Miguel Cabrera's rehabilitation has gone so well, he's already cleared for "full baseball activity" -- seven weeks before Detroit's full squad reports for spring training Feb. 17.
According to Detroit's head trainer, Tigers slugger Miguel Cabrera is ready to go, while ace Justin Verlander is on the mend. Both had offseason "core muscle repair" surgery.
USA TODAY Sports
By Steve Kornacki
DETROIT -- The Tigers always expected Miguel Cabrera, who underwent "core muscle repair" surgery on Oct. 29, to be ready in time for spring training.
But, according to Tigers head athletic trainer Kevin Rand, Cabrera's rehabilitation has gone so well, he's already cleared for "full baseball activity" -- seven weeks before Detroit's full squad reports for spring training Feb. 17.
"Miggy completed his rehabilitation in South Florida before going home to Venezuela," Rand said in a phone interview from Lakeland. "He was 100-percent ready to resume baseball activity at the end of December.

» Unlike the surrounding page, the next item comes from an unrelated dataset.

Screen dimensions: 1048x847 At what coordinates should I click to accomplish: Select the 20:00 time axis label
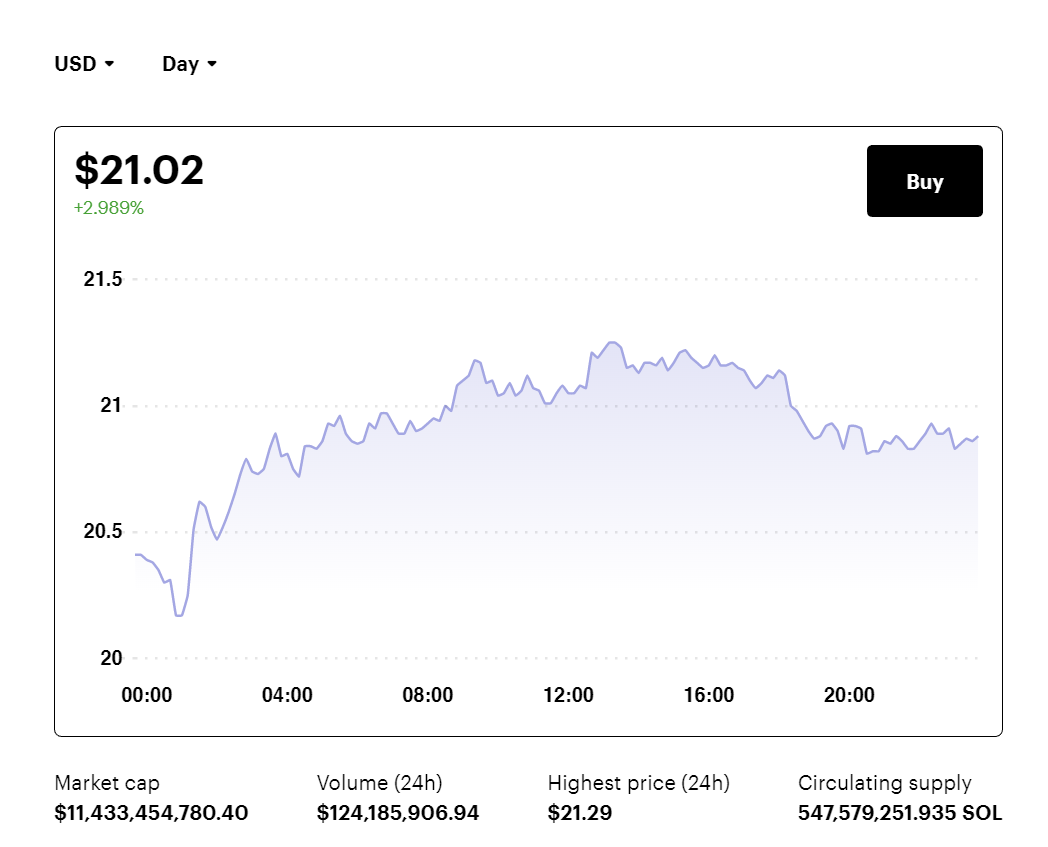849,695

"He's now doing strength and conditioning for the season, and is ready to go."
Dr. Bill Meyers performed the surgery on Cabrera in Philadelphia. Meyers also did similar surgery on All-Star pitcher Justin Verlander on Jan. 9.

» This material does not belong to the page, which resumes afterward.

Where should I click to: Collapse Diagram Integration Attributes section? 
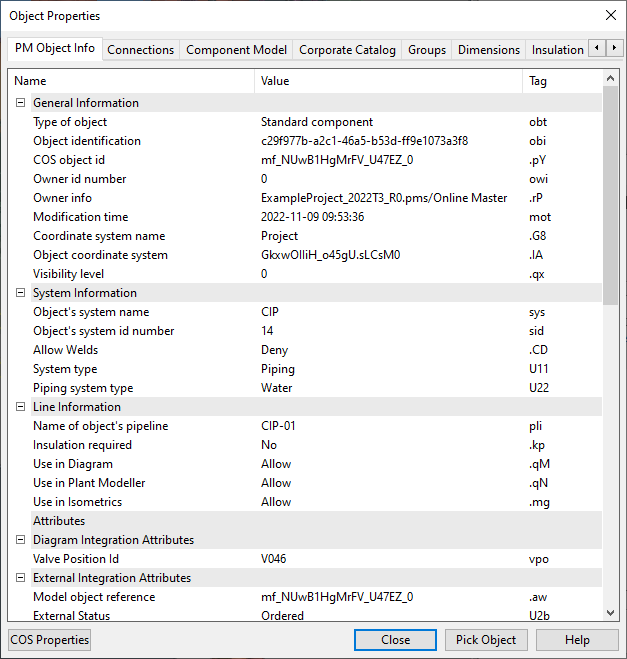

Rand said Meyers was called upon for the same surgery with retired Tigers All-Star right fielder Magglio Ordonez in 2005. So the team has entrusted Meyers with repairing a former batting champion, and now the 2011 American League MVP in Verlander and 2012-13 AL MVP in Cabrera.
"He's the best," Rand said. "Meyers is just the best."

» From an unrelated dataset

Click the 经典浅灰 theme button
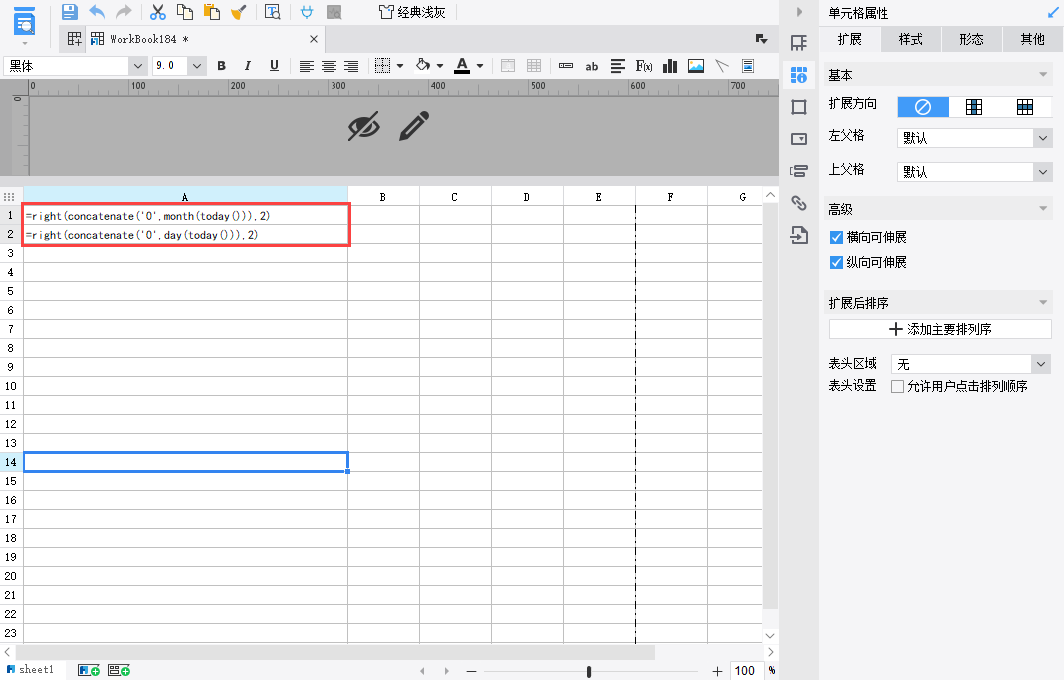Image resolution: width=1064 pixels, height=680 pixels. tap(412, 12)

Verlander won't be ready to go full-bore when pitchers and catchers report on Feb. 13, but Rand is optimistic that Verlander will be ready to take his spot in the rotation when the season opens against the Kansas City Royals on March 31 in Detroit.
"He did the rehabilitation in Philadelphia," Rand said, "and he's doing really well. They got him going real well.
"We will re-evaluate Justin in six weeks and see where he's at."
He's now doing strength and conditioning for the season, and is ready to go.
Tigers trainer Kevin Rand on the health of slugger Miguel Cabrera
Rand said Verlander's injury occurred from a wearing-down process to an abductor muscle located high on Verlander's inner thigh.
Verlander generally goes through a demanding physical-conditioning program in Lakeland that begins several weeks after seasons conclude. He was termed a "horse" by Tigers manager Jim Leyland, and led the AL in innings pitched in three of the last five seasons with a seven consecutive 200-inning seasons.
Verlander's also logged 93 1/3 innings in postseason play during his career. He hasn't been on the disabled list since breaking into the majors in 2005.
The big right-hander has very strong legs, and often credits his intense conditioning for enabling him to get stronger as seasons reach October. I asked Rand about the significance of Verlander missing this key workout time.
"Actually, he was doing a great job this winter," Rand said. "Hopefully, he will come through fine and be ready to go the rest of the way.
"He was doing great with his off-season conditioning program, and that will work to his advantage in coming back."
Verlander was 13-12 with a 3.46 ERA in 2013, when he failed to get any Cy Young Award votes for the first time in five years. He did, however, make the All-Star team for the fifth consecutive year.
During the playoffs, he was the Verlander of old, allowing one run in 23 innings (0.39 ERA) with a 0.565 WHIP and 31 strikeouts. Actually, he was better than ever in three stunning starts against the Oakland A's and Boston Red Sox.
Cabrera played the second half of the season with abdominal-wall, groin and hip-flexor injuries. He also played over some painful shin bruises suffered after fouling off pitches in two epic at-bats against New York Yankees closer Mariano Rivera -- both ending with dramatic ninth-inning homers.
Cabrera overcame the pain until a September slide, but still won his second consecutive MVP award and his third straight batting crown. He hit a career-high .348 with 44 home runs and 137 RBIs.
"He's an unbelievable athlete who has a tremendous pain tolerance," Rand said. "He was the (AL) Player of the Month in August.
"Injuring the abductor on a slide at home in late August made September real difficult for him, though. He didn't quite have the same power after that, but it was incredible to watch what he did."
RONDON GETTING CLOSE
Rookie right-handed reliever Bruce Rondon also struggled to get on the mound after suffering a flexor strain in his right elbow. He couldn't pitch in the playoffs, costing Detroit its dominating eighth-inning setup man.
Rondon got on track in August, and struck out 18 in 15 innings pitched with a 1.23 ERA over his last 15 outings.
"Bruce is going through a throwing program in Venezuela," Rand said. "Right now, he's playing long toss up to 120 feet.
"If the progress he's made continues, he will have thrown four sides (bullpen sessions) by the time pitchers report and be real close to being back."